How many billions of years would you bet it would take for the wind-swept dirt to put the faces on Mount Rushmore? And those faces are still dirt. Will the same turbulent forces of nature put together a living person? Figure out how long that will take, and then reduce the time and tell us how long it will take for the wind and water to carve out Lincoln's face on Mount Rushmore. Remember, in your time-chance formula, you have to allow for the difference between a rock face and a breathing, thinking, feeling, seeing biological person whose single fingernail cell is vastly more complex than the huge Lincoln-Mount Rushmore dirt system. Lincoln on Mount Rushmore, of course, being an incomprehensibly simpler system than a living person, would take a much, much lesser time for 'chance' to do its work.' So how long? And why is it that we have not found one single chance-formulated face on a stone mountain, but we have six billion people and trillions of creature walking around? Here's a clue. The huge Mount Rushmore faces were designed. Nature had its chance, but couldn't put even one Mount Rushmore face together. Why not? Are you getting the picture of why "Atheism" is not only a faith-statement, but a baseless, irrational nonsense? Evolutionism's "natural selection" can't produce a single Mount Rushmore-face, but it can turn a frog into a prince?

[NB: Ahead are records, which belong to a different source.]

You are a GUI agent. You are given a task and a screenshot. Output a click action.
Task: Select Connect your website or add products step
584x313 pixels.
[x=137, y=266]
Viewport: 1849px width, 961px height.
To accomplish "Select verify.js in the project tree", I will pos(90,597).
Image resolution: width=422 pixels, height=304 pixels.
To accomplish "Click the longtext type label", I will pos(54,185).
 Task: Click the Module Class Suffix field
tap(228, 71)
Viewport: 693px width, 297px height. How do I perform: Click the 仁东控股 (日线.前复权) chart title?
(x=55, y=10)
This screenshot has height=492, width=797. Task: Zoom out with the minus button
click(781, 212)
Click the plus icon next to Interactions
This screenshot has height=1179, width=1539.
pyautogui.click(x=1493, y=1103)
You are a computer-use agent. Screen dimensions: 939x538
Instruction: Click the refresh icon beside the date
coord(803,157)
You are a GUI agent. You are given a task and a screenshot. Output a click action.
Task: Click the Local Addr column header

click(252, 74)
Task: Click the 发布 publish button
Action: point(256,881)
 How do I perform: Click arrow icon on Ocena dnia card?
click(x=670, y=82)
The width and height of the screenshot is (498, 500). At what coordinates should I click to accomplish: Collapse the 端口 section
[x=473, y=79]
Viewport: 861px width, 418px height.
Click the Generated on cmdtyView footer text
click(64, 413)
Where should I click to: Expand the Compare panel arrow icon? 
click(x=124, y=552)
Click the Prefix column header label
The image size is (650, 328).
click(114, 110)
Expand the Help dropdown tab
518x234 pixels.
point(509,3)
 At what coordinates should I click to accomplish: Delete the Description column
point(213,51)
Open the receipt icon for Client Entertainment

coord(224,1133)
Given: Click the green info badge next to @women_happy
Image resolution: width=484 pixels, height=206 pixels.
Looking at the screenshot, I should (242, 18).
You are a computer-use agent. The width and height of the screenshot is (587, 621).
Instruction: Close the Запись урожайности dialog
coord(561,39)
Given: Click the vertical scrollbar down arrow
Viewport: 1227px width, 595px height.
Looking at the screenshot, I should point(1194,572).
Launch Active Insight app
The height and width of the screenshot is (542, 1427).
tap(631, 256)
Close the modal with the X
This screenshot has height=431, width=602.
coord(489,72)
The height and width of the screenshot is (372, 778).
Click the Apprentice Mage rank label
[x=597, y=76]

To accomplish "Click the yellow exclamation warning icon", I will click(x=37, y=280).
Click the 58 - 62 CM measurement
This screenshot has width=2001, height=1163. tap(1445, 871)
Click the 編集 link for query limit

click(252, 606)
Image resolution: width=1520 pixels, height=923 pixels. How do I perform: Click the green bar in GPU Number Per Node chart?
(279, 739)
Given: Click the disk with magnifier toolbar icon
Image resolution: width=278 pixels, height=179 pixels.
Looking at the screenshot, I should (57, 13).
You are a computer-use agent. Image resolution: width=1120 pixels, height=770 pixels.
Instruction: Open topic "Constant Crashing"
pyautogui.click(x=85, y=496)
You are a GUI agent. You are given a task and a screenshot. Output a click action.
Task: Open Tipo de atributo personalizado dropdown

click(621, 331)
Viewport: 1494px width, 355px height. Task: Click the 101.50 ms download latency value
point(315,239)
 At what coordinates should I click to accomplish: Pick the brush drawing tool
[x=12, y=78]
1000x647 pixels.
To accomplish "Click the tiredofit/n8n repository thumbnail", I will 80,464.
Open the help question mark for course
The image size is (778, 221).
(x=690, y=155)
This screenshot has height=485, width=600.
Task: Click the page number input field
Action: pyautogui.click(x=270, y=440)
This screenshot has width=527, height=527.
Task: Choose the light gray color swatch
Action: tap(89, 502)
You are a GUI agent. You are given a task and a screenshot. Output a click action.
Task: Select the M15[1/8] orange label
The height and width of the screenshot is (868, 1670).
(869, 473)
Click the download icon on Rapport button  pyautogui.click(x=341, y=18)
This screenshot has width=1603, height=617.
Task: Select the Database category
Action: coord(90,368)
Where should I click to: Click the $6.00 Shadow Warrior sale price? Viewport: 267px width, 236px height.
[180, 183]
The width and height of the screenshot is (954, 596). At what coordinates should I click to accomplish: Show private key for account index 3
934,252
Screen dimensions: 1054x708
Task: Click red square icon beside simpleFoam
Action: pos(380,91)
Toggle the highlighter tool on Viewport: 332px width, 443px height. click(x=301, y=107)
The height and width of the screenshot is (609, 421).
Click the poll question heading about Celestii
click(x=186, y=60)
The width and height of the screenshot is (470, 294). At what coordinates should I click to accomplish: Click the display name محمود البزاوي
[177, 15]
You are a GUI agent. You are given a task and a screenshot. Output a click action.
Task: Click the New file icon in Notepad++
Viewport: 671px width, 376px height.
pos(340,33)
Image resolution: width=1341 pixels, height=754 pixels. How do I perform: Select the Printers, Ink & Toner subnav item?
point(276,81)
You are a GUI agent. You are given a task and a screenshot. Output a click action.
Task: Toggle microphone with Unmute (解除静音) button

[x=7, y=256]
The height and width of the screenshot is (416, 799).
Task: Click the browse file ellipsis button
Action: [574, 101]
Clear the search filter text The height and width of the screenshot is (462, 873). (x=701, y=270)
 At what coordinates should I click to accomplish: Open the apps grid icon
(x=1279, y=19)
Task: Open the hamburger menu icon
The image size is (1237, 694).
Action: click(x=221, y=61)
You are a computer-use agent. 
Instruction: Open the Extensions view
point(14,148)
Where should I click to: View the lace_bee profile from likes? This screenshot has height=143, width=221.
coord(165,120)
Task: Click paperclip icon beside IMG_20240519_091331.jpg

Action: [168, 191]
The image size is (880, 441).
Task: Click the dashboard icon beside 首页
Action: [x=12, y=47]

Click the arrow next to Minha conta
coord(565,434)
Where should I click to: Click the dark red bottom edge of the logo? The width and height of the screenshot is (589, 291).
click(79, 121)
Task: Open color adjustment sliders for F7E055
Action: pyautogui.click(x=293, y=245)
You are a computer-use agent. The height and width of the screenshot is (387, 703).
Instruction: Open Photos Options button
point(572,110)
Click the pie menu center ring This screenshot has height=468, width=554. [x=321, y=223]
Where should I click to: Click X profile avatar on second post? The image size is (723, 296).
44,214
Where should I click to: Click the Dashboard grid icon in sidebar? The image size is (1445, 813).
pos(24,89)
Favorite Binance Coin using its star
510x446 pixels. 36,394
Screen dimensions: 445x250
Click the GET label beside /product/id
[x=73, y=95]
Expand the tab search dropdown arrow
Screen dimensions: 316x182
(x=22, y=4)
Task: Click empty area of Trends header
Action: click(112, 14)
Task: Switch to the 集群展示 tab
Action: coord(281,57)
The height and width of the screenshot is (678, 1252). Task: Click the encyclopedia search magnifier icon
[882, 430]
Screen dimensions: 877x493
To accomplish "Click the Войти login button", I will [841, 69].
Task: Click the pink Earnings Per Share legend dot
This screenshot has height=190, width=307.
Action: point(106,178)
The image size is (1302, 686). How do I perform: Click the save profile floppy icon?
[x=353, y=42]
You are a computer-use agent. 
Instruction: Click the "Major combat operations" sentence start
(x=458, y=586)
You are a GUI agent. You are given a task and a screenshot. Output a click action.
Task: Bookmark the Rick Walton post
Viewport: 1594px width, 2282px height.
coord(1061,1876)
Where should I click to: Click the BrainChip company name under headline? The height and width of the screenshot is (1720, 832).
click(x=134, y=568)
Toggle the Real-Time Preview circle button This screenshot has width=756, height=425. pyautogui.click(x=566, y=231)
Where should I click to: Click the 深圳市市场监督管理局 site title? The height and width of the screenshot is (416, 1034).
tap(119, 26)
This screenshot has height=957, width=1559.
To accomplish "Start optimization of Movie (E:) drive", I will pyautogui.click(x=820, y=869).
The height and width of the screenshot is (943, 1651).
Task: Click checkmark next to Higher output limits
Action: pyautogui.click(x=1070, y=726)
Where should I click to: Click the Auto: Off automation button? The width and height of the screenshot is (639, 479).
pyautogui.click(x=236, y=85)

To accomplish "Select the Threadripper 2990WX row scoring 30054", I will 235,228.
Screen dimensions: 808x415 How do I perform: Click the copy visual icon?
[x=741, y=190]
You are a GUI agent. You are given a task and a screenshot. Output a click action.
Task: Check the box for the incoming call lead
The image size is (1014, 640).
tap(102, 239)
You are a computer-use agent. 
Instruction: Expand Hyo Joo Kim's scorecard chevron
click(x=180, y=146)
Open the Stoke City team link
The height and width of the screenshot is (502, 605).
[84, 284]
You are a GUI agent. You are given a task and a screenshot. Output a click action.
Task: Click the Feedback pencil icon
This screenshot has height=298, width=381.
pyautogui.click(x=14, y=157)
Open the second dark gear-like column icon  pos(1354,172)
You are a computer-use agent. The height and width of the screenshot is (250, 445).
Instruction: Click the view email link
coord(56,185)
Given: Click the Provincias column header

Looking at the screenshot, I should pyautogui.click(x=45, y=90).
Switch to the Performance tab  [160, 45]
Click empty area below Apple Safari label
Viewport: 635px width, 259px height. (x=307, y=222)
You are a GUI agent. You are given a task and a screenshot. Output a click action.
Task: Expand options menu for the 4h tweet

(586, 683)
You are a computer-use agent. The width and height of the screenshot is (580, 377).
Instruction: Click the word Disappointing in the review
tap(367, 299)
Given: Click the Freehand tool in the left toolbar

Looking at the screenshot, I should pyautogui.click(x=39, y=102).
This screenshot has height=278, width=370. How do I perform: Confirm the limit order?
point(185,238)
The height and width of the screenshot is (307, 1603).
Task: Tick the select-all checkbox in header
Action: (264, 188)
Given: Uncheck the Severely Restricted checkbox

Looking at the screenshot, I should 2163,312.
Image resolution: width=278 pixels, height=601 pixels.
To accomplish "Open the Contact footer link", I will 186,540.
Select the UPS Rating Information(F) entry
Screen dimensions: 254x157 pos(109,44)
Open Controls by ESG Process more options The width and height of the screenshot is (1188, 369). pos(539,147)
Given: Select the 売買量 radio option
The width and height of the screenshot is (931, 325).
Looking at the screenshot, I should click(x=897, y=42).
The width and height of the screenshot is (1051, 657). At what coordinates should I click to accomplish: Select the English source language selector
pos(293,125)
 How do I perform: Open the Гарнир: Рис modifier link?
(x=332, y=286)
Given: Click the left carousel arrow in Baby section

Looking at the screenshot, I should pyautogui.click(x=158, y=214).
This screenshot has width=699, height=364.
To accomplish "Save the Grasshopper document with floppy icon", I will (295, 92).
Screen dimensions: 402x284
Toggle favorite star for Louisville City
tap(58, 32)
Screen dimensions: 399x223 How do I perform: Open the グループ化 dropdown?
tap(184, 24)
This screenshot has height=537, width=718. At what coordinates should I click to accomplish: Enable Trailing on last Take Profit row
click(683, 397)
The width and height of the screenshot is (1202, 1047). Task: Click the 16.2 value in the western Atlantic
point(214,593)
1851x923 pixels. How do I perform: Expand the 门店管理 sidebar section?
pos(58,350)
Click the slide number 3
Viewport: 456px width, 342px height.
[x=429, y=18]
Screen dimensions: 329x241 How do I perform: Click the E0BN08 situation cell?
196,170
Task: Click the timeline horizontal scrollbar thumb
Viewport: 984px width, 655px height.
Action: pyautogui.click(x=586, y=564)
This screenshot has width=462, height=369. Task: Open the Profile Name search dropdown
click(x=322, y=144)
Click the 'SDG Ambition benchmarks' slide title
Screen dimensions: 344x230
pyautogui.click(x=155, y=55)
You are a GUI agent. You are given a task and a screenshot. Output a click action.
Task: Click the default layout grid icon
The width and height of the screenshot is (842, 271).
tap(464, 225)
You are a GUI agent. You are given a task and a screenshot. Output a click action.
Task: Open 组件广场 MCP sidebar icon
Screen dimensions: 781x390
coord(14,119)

Now, if that is true, and you are that man (prince), then your brain cells are no more than a chance arrangement of molecules. Therefore, what you think about God is simply the result of a chance arrangement of advanced dirt molecules, and cannot really say anything better than the self-contradictory statement that you have already made, that "It is absolutely true that there is no absolute truth," or "Possessing the omniscient mind of God I can say for certain that there is no omniscient God." Then, when you die, and pass from history, according to this faith-statement, your mental molecules will return to dirt, and simply won't matter any more. Of course, you may think that you have passed this faith on to your children. If so, their brain molecular material, which according to your 'faith statement," is all their mind is, will become dirt, ad infinitum to the grandchildren, etc. Your generations will simply be a cycle of nothingness, and so would mine be. Nothing any of you have ever said or done will ever have any more meaning than the 'chance-plus-time' molecular arrangement of dirt "reasoning" that your "faith statement" proclaims. What's the Point?
Meanwhile, our faith is based on evidence to the contrary. Just one strand of that evidence, that we have quoted above, that the laws of probability point in the direction of a Mastermind behind the unfathomable complexities of the universe, provides a far more reasonable explanation than the illogic of atheism, and ought to get one thinking in the right direction. The fact that this faith happens, as a side-benefit, to provide Hope that life is more than a 20-billion year mindless arrangement of dirt molecules, ought to be worth investigating with the mind that God gave you. Do it for your children so they can believe in something. (In essence, you have told them that "Your life, son, is 'a chance arrangement of dirt. Pass this on to my grandchildren.'") But at the end of life, and at the end of history, Jesus will be there. Let your children have Hope.